▶ **Work to complete**
Your task is to retype, exactly and without pictures, the line holding "Pay (489, 30)" and each line that follows it to the end of the entries.

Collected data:
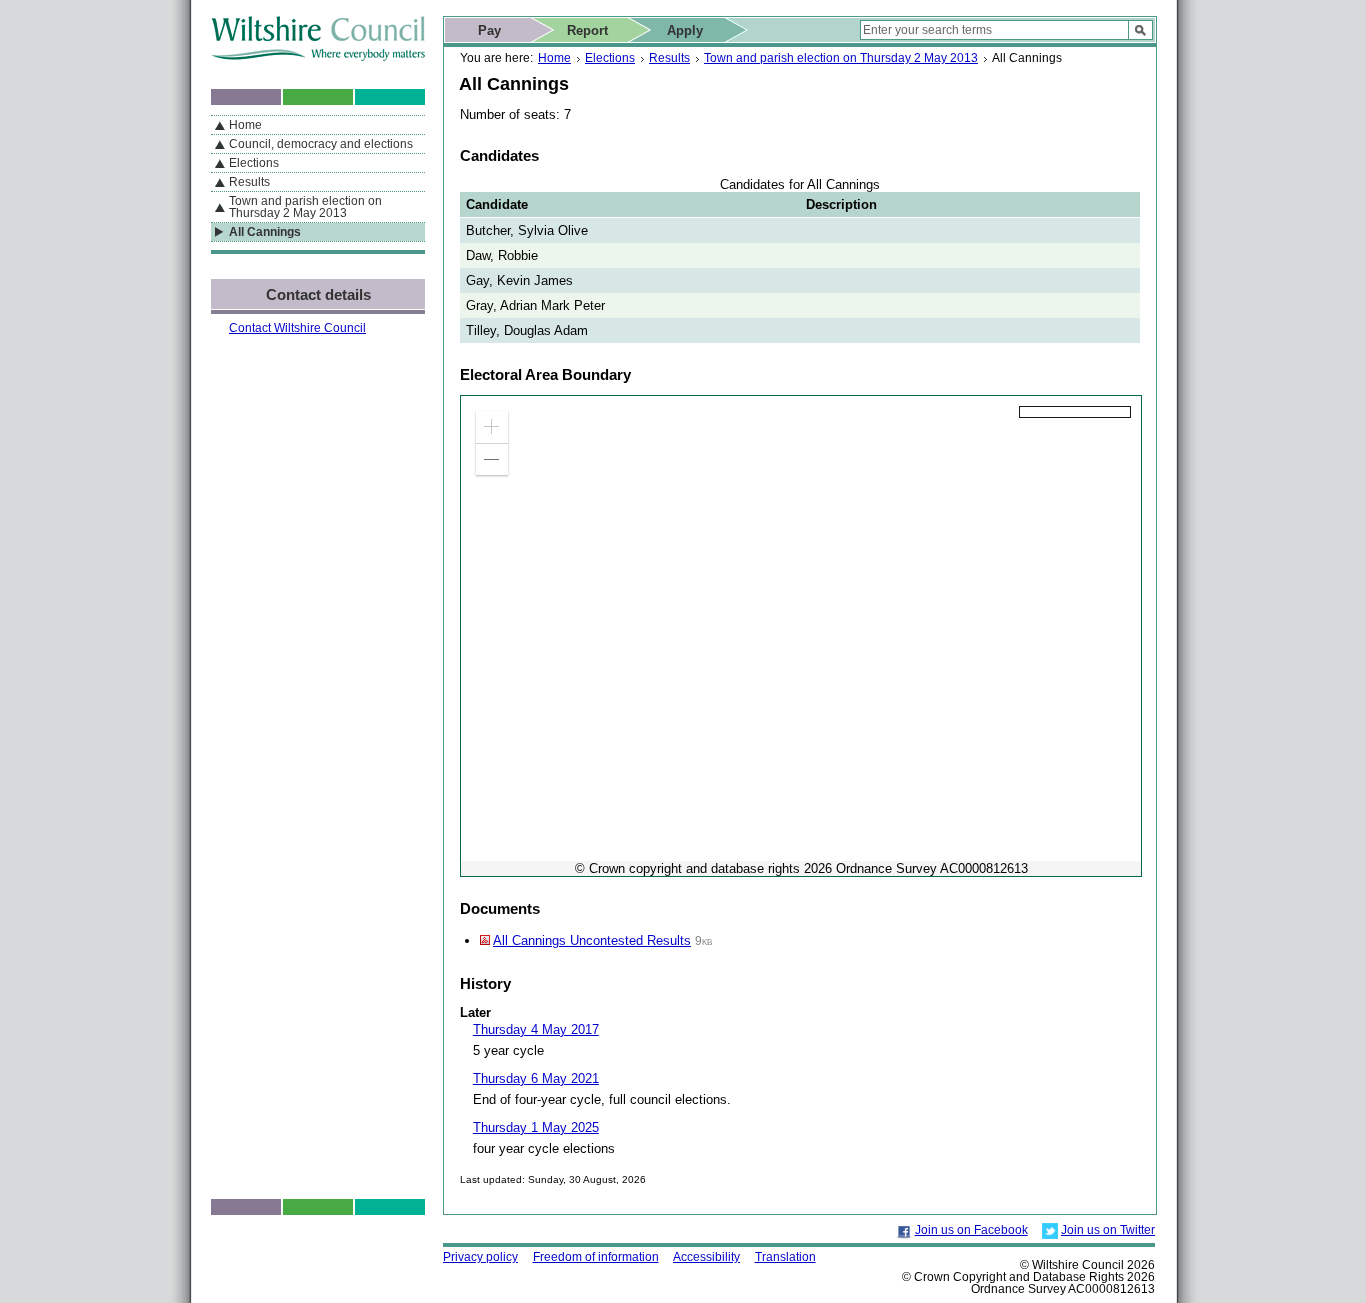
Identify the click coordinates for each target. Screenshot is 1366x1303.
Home (554, 58)
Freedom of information (596, 1257)
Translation (785, 1257)
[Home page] (318, 56)
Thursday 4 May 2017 (536, 1029)
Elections (610, 58)
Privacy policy (480, 1257)
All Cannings (265, 232)
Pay (489, 30)
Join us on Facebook (971, 1230)
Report (587, 30)
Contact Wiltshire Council (297, 328)
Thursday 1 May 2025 (536, 1127)
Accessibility (706, 1257)
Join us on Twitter (1108, 1230)
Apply (685, 30)
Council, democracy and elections (321, 144)
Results (669, 58)
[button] (492, 427)
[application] (801, 636)
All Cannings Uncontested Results (592, 940)
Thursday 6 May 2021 (536, 1078)
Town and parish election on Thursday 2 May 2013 (841, 58)
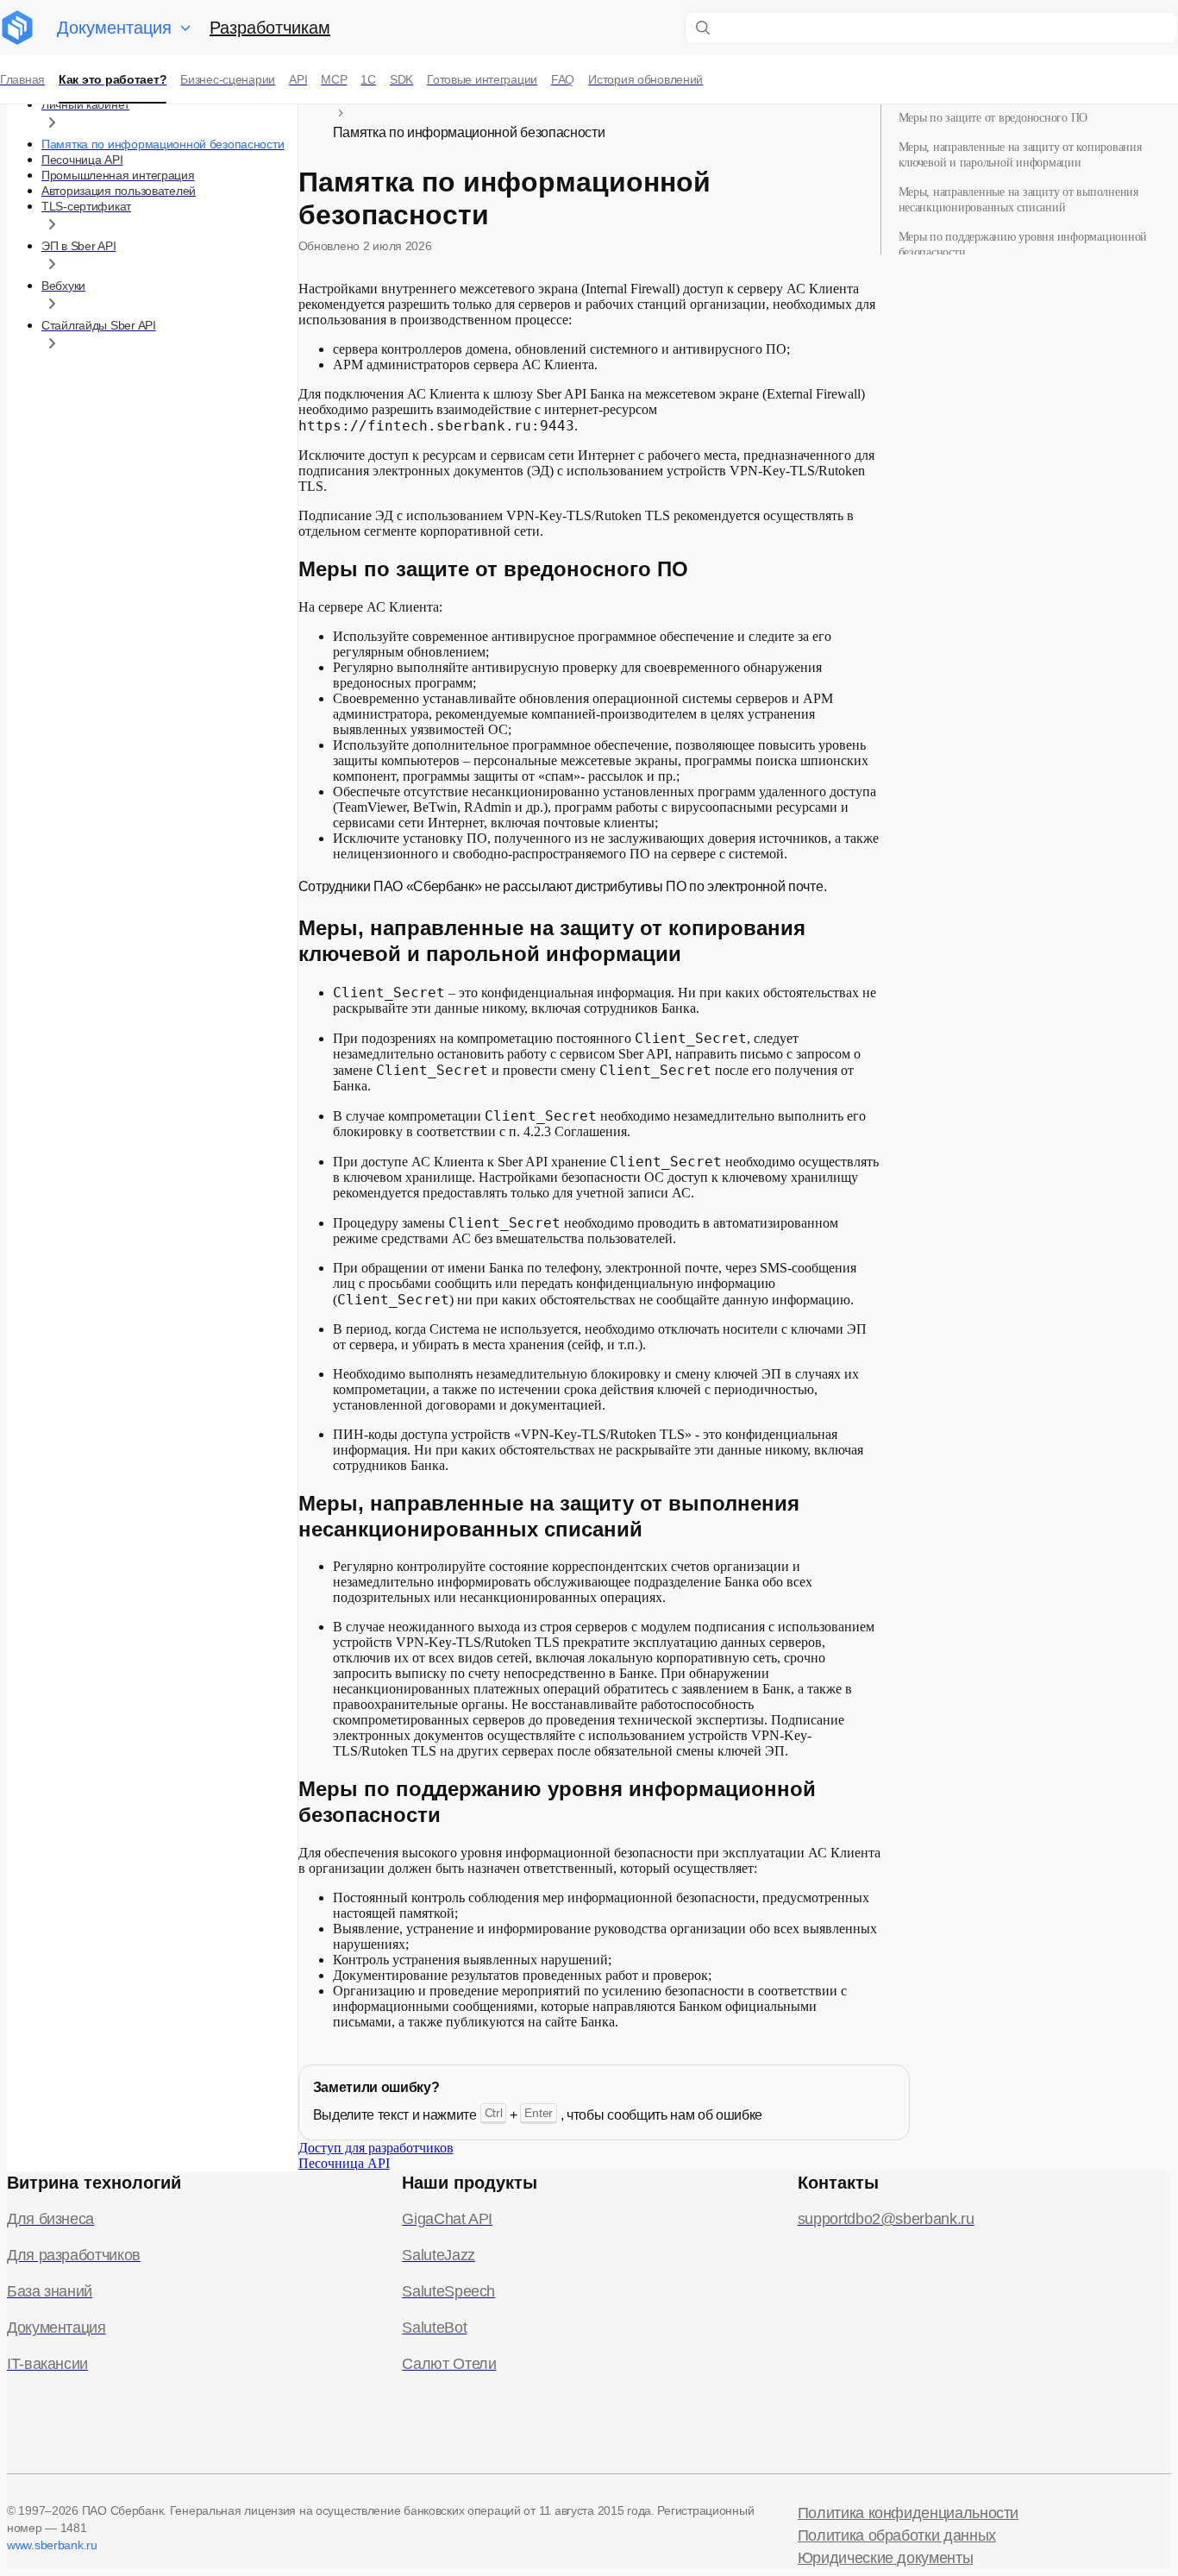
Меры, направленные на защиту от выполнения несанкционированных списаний (1018, 199)
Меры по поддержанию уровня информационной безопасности (1023, 244)
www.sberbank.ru (52, 2545)
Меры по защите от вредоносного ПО (993, 117)
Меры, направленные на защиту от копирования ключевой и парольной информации (1020, 155)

▶ **Solution**
Pay (489, 30)
Join us on Facebook (971, 1230)
Report (587, 30)
Contact Wiltshire Council (297, 328)
Thursday 1 May 2025 (536, 1127)
Accessibility (706, 1257)
Join us on Twitter (1108, 1230)
Apply (685, 30)
Council, democracy and elections (321, 144)
Results (669, 58)
[button] (492, 427)
[application] (801, 636)
All Cannings Uncontested Results (592, 940)
Thursday 6 May 2021 (536, 1078)
Town and parish election on Thursday 2 May 2013 (841, 58)
Меры, направленные на защиту от выполнения несанкционированных списаний (1018, 199)
Меры по поддержанию уровня информационной безопасности (1023, 244)
www.sberbank.ru (52, 2545)
Меры по защите от вредоносного ПО (993, 117)
Меры, направленные на защиту от копирования ключевой и парольной информации (1020, 155)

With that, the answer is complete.